Вскоре стало мне жарко, я расстегнул шинель. Сухо потрескивали дрова в печурке, да изредка гудел полевой телефон.

Комиссар подозвал меня и показал на карту. Вдоль границы было разбросано множество значков: проволочные заграждения, траншеи, наблюдательные пункты. И дзоты, дзоты.

— Вот, Савин, оборонительная полоса почти готова. Твой дзот последний. Заканчивай. Срок тебе — сутки. Через день командующий будет принимать рубеж.

Я оторопел. Если бы знал комиссар, какая беда грозит моему дзоту!.. А рассказать — значит подвести Левку Лузгина. Ладно, как-нибудь извернусь…

— Рассчитывал, дня два хоть дадите. Незавершенки много…

Комиссар посмотрел в упор, сказ глухо:

— Ты когда живешь? Немцы прорвались к Волге. На двух участках. Значит, японцы вот-вот здесь полезут. Где я возьму тебе эти дни? Действуй!

Эх, если бы не Корзун с его предсказаниями… Пожалуй, мы уложились бы в срок. Теперь одна надежда на Левку. Только бы привез он завтра скобы. А комиссар дал людей.

— Нет, нет. Людей не будет. Работы завтра всем хватит. Управляйся своими. В обед зайду к тебе. Ну, действуй, Савин! — Он выпрямился, протянул руку: — Действуй!

2

На другой день я повел взвод на рубеж. Это был обычный взвод минометного полка, сформированного на втором году войны. Люди попали сюда не из военкоматов, а из разных частей, пройдя многие фильтры. Самых грамотных взяли на командирские курсы, в полковые разведчики, радисты, писаря. Кого-то отсортировали в дивизионе и в батарее, каких-то уцелевших грамотеев. А у кого и со здоровьем похуже, и образование — расписаться умеет, и ладно — куда их? К нам, командирам огневых взводов.
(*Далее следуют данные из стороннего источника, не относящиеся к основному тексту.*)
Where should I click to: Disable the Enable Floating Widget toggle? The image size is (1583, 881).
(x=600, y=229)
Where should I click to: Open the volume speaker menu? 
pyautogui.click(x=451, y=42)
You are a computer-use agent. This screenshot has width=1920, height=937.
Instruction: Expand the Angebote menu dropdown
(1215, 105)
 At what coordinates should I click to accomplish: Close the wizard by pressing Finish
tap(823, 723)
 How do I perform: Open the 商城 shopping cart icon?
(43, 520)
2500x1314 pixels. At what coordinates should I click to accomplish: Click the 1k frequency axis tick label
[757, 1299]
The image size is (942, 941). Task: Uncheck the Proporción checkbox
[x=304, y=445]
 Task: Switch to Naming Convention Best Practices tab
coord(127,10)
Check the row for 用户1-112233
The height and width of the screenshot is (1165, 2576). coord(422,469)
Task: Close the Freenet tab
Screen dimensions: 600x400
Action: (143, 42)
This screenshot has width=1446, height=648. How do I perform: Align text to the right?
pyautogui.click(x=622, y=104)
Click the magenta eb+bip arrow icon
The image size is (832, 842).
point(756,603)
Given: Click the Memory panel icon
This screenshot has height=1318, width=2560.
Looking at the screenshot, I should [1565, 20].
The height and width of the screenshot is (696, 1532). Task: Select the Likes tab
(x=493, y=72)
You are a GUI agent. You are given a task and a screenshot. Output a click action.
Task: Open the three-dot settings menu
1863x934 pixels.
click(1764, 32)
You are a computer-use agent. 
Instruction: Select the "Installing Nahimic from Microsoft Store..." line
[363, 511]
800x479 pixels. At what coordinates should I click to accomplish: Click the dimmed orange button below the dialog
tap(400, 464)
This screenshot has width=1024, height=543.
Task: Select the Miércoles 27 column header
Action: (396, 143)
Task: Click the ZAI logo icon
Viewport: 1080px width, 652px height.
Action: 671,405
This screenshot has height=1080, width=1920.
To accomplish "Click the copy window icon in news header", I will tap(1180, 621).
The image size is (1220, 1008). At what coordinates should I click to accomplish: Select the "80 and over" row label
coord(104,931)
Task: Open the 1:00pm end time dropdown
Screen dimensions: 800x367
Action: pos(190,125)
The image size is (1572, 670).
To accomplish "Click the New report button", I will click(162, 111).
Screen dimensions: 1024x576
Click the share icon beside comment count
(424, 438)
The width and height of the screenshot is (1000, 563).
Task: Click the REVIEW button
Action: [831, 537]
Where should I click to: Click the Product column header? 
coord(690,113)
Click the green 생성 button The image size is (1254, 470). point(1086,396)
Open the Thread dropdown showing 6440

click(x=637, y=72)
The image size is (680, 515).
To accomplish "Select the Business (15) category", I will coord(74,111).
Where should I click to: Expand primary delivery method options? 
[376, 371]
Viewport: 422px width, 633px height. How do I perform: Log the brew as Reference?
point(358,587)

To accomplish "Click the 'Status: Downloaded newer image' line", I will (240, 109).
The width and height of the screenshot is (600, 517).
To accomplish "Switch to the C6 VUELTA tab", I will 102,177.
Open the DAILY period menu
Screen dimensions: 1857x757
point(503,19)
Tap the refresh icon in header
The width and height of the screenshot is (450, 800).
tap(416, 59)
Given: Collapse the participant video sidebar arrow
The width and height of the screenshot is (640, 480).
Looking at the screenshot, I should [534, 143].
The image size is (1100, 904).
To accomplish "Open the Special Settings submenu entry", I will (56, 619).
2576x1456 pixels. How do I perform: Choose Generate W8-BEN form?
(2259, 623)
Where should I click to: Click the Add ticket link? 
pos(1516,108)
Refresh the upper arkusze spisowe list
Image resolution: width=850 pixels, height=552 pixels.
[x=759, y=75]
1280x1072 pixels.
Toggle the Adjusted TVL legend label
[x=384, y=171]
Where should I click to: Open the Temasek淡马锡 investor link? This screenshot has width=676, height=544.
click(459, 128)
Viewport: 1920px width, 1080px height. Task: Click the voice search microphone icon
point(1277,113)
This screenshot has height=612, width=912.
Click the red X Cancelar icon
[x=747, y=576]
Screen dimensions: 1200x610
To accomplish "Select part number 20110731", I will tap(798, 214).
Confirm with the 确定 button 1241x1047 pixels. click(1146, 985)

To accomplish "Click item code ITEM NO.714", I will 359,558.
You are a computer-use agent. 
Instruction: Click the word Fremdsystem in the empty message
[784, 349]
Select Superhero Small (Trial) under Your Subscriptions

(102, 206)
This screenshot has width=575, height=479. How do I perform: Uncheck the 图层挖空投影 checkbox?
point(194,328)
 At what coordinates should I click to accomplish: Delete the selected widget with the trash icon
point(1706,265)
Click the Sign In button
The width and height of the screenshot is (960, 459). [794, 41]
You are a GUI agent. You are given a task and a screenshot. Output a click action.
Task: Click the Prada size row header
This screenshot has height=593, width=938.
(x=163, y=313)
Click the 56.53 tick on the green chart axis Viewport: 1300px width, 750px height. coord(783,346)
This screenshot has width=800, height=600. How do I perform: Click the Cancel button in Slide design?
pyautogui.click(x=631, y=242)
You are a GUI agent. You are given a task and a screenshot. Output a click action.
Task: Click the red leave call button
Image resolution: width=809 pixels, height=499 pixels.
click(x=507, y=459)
Огневой взвод — всего двенадцать человек, два минометных расчета — оставила на рубеже наша батарея. Два других взвода, вместе с комбатом, отбыли в Даурский гарнизон готовить зимние жилища, на случай, если не придется здесь воевать.

Шел я сзади и чуть сбоку, чтобы видеть всех, а они брели передо мной по холодной осенней степи, эти неполные два расчета, построенные в колонну по два.

Ближе всех ко мне, замыкающим, шел Грунюшкин. Он сутулился в своей не просохшей за ночь шинели, высоко открывавшей худые ноги в обмотках, нет-нет оборачивался, голубые глаза его, как всегда, слезились. Рядом, стараясь выглядеть заправским воякой, семенил Печников, веснушчатый парнишка семнадцати лет. Его, новичка, еще по-детски радовали военная форма, оружие и сознание, что он — солдат.

Эти двое вызывали у меня острую жалость. Грунюшкин своей тихой безответностью, постоянно катящейся слезой и спрятанным в глазах страданием: жена его погибла под бомбежкой, а дети — мальчик и девочка — остались на Смоленщине, занятой немцами. Печников же был в чем-то еще ребенком и не созрел для военной службы. Забавлялся гильзами, винтиками, гайками, да и сил у него, как у мальчишки. Поэтому, а может быть, потому, что многие вещи называл он ласково-уменьшительно — «котелочек», «винтовочка», «пилоточка», — во взводе прозвали его «красноармейчик».